- **TASK GOAL**:
In the trading article, what balance does the consistent account reach after twelve months?

— Begin TEXT SHOWN —

Article
contributed by Price Headley of BigTrends.com.
The Problem With Swinging For The Fences
December 7, 2004 |
One
of the widely accepted conventions of trading is that
erratic returns are just part of the game. Some trades
will be great, some will be mediocre, and some will be
awful. But if you want to make it big in trading, you have
to be willing to take some losses if you want to make some
big profits, right? Think again.
When given the choice, you may want to be consistently
profitable in small ways, rather than hit the occasional
'homerun'. In the following example, we'll compare the
difference between the two types of trading.
In our
first scenario, we start with a trading account worth
$10,000. We'll say we get an 5% return each month on the
previous month's balance. After doing this for twelve
months, we end up with an account balance of $17,958.56,
or a 79.6% return for the year. That's not bad for an
average monthly return of 5%.
Consistent Account - Average of 5% per Month
On the other hand, we could 'go for broke' with our
$10,000 account. Here we'll be highly aggressive in
search of big rewards, and we'll just deal with the fact
that some months will be rough. That, after all, is the
price you have to pay to get those stellar returns,
right? After twelve volatile months, we've actually
gotten the same monthly average return of 5% - we've
just done it erratically. Even with the same monthly
monthly average, those few bad months really took their
toll. This volatile account only achieved a 75.6% return
- considerably less less than our consistent account
that gave us 5% per month.

— End TEXT SHOWN —
— Begin SUPPLIED RECORDS —

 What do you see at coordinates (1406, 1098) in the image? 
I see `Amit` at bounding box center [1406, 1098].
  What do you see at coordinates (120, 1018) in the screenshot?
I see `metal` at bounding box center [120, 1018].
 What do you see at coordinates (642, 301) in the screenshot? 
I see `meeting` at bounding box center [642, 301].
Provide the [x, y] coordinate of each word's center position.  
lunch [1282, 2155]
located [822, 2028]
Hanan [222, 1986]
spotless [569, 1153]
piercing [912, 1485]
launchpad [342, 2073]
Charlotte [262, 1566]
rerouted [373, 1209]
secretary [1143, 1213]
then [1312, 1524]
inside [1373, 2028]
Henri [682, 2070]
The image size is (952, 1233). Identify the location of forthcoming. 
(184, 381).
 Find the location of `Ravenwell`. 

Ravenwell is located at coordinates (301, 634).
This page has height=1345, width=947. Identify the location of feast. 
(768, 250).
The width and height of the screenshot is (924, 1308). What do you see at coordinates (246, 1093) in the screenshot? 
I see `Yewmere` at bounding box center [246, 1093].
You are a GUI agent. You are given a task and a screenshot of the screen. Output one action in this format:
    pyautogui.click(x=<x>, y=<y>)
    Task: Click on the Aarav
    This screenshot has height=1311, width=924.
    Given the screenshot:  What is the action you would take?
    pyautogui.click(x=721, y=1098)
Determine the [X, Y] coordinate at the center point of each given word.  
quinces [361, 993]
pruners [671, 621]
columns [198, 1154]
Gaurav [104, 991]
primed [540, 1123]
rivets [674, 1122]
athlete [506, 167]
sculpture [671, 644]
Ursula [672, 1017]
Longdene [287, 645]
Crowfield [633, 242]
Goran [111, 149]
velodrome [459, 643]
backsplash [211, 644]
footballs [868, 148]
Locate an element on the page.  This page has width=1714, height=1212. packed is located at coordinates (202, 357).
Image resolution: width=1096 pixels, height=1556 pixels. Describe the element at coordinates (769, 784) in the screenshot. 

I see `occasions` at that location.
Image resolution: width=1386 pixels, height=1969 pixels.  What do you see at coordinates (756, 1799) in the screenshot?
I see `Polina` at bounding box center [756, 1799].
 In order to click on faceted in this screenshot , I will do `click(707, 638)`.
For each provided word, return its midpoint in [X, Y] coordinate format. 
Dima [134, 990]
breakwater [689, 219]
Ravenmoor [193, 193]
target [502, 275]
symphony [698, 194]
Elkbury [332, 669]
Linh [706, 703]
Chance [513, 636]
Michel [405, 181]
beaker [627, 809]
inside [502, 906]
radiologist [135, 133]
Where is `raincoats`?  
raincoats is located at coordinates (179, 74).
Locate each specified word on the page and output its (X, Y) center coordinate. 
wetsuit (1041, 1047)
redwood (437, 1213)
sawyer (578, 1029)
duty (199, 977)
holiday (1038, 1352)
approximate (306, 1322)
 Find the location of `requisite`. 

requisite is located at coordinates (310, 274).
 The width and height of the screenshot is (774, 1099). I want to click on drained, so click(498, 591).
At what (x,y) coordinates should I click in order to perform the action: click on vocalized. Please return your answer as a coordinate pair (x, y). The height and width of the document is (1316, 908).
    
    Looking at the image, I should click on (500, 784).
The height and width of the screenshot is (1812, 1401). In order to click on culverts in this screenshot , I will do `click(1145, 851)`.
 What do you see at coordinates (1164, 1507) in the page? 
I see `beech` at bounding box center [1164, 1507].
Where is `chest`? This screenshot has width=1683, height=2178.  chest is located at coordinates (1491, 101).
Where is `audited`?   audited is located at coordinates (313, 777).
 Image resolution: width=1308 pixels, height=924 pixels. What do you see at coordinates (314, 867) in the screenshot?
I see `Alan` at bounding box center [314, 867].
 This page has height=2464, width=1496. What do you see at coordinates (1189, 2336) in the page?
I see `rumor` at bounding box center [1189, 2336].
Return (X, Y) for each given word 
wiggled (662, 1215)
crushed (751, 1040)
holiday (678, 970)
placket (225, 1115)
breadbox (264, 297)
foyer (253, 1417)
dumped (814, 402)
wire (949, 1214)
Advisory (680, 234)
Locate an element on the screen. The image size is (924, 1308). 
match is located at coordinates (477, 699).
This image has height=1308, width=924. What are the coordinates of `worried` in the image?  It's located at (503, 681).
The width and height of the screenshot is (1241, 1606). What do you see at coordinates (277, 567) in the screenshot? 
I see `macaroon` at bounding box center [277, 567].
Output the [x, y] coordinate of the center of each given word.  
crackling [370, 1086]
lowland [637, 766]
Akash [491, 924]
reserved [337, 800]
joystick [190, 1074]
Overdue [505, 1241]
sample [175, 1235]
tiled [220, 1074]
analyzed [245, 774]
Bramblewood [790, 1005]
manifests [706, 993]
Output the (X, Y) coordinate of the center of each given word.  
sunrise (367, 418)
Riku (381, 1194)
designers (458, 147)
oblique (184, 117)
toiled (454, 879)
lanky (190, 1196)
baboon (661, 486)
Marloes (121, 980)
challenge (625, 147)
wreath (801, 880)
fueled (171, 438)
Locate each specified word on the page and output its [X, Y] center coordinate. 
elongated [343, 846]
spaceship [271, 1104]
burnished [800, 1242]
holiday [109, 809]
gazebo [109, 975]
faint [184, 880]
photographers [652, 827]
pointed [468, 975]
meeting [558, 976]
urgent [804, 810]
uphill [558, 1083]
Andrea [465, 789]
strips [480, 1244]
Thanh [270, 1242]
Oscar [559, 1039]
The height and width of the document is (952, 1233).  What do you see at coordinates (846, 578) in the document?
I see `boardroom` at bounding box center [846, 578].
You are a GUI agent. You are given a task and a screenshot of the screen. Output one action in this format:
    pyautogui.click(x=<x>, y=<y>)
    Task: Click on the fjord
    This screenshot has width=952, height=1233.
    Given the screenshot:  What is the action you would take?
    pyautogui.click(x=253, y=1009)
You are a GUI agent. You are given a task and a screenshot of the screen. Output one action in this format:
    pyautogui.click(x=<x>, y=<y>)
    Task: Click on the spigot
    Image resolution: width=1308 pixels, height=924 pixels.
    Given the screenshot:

— End SUPPLIED RECORDS —

- **ANSWER**:
$17,958.56